Code is organised as follows:
folder "utilities": this folder should be loaded into Matlab's search path before running any script/run file. It also contain the data file "tumorlong_nofollowup.txt".
folder Synlike: contains code using BSL for the three groups of subjects considered in the paper; it contains corresponding subfolders "group_x", where x=1,3,5. There is considerable redundancy of files in the three subfolders, meaning that copies of some specific files are unnecessarily copied in all the group_x folders. However some files having the same names are actually quite different, as for example the underlying model to fit group 5 is different from the one used for group 1 and 3, so files with the same name but in different subfolders might actually behave differently. Therefore, as a safety measure, it is better to keep things this way.
folder PMCMC-APF: contains code for particle marginal MCMC (PMCMC) using the auxiliary particle filter (APF). Same as above, there is some redundancy.
folder ODEMEM-stan: produces exact Bayesian inference for ODEMEMs using Rstan, the R interface to Stan http://mc-stan.org/.
** INSTALLATION for Matlab files to run SDEMEMs inference
load the folder "utilities" into Matlab's search path.
the file mytruncgaussrandraw.m contains a call to a Matlab MEX-file normcdf_fex. Unless Windows is your OS, the file normcdf_fex.c should be compiled for your architecture (run "mex -setup" for more info). If you are on a Windows machine you should be fine as I have included compiled versions for x32 and x64 architectures. The MEX file is used for computational efficiency. However if the compilation of the C-file normcdf_fex.c causes you headache, you can replace the lines 75-76 in mytruncgaussrandraw.m, that is
PHIl = normcdf_fex((a-mu)/sigma); PHIr = normcdf_fex((b-mu)/sigma);
with the equivalent
PHIl = normcdf((a-mu)/sigma); PHIr = normcdf((b-mu)/sigma);
** INSTALLATION for Stan/Rstan files to run ODEMEMs inference
Stan and Rstan must be installed first. Please follow http://mc-stan.org/ for instructions.
For SDEMEM inference: access one of the subfolders into the Synlike or PMCMC-APF folders and run the corresponding tumor_run file to obtain parameter inferences. For groups 1 and 3, the corresponding tumor_run files inside the "Synlike" folder also produce posterior predictive checks (PPCs). PPCs are not available for PMCMC-APF.

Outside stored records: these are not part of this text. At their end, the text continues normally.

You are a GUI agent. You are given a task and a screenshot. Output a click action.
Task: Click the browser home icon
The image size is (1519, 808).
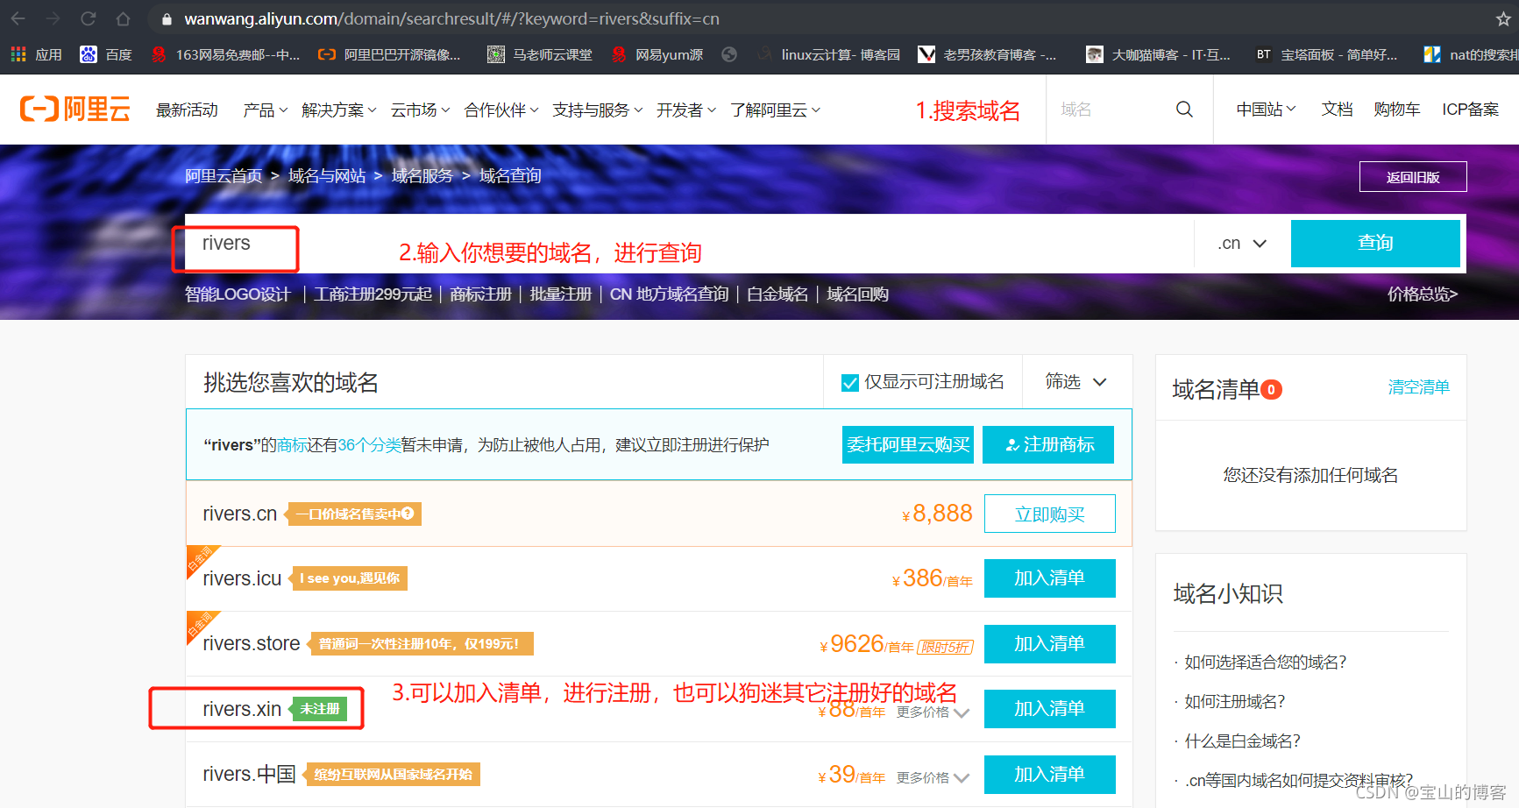(x=123, y=18)
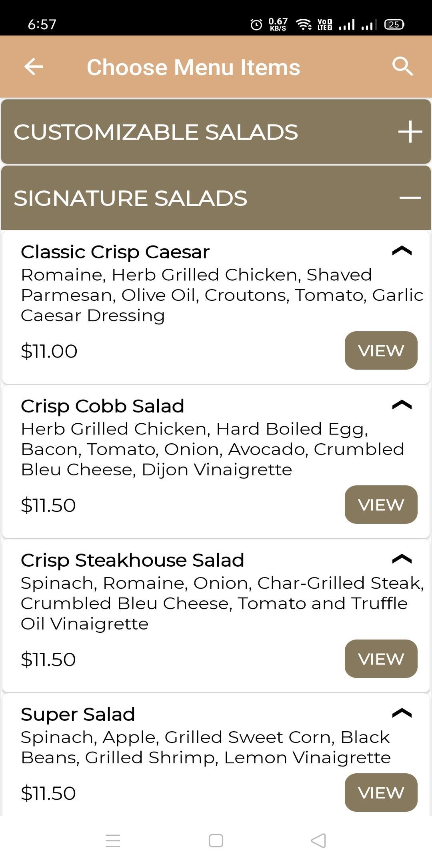
Task: Tap the Android back triangle icon
Action: (318, 841)
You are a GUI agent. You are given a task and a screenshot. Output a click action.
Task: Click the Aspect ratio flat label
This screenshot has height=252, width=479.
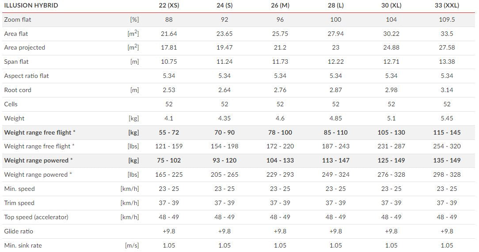27,76
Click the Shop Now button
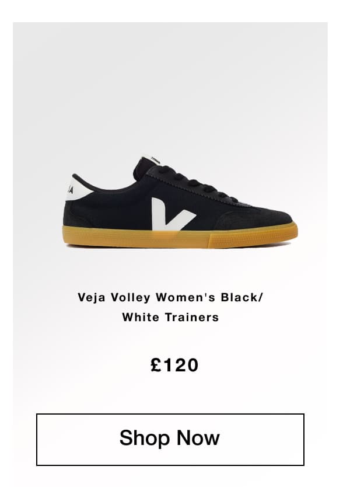Screen dimensions: 350x487 (x=170, y=439)
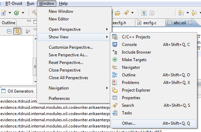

For ODEMEM inference: acces folder ODEMEM-stan and run fitdata1.R (fits group 1) or fitdata3.R (fits group 3) to obtain corresponding parameter inference. Corresponding posterior predictive checks can be obtained by running predcheck1.R and predcheck3.R
** Info on the data-files
The data file used for SDEMEM inference in Matlab is "tumorlong_nofollowup.txt", contained in the "utilities" folder. The first column report the day of the measurement. The second column is the ID for each mouse. The third column is the tumor volume [mm^3]. The fourth column is the group the mouse is assigned to. There are 5 groups and we only analysed mice in groups 1, 3 and 5. Also, as explained in the paper, some mice have been discarded from the analyses, these being mice from group 1 having ID 11,13,15,17,18. As mentioned in the paper, with the exception of mice in group 5 we have considered data from day 6 onward.
Folder ODEMEM-stan contains also two datafiles (datagroup1 and datagroup3) which are subsets of tumorlong_nofollowup.txt, but also differ from tumorlong_nofollowup.txt in the following ways: (i) here the first column gives "normalised" days starting from day 6. However, we normalize those as described in section 5 of the paper, where times are divided by the largest observed time across all groups (example: the largest observed time is day 39; hence since we consider measurements from day 6, we have that for each subject the first reported time is 6/39 = 0.1539). (ii) the second column gives the natural logarithm of the volumes (instead of the volumes). (iii) the third column is the mouse ID. (iv) Measurements are from day 6 onward (i.e. from time 6/39=0.1539).
Data was kindly provided by the research team at the Center for Nanomedicine and Theranostics (DTU Nanotech, Denmark).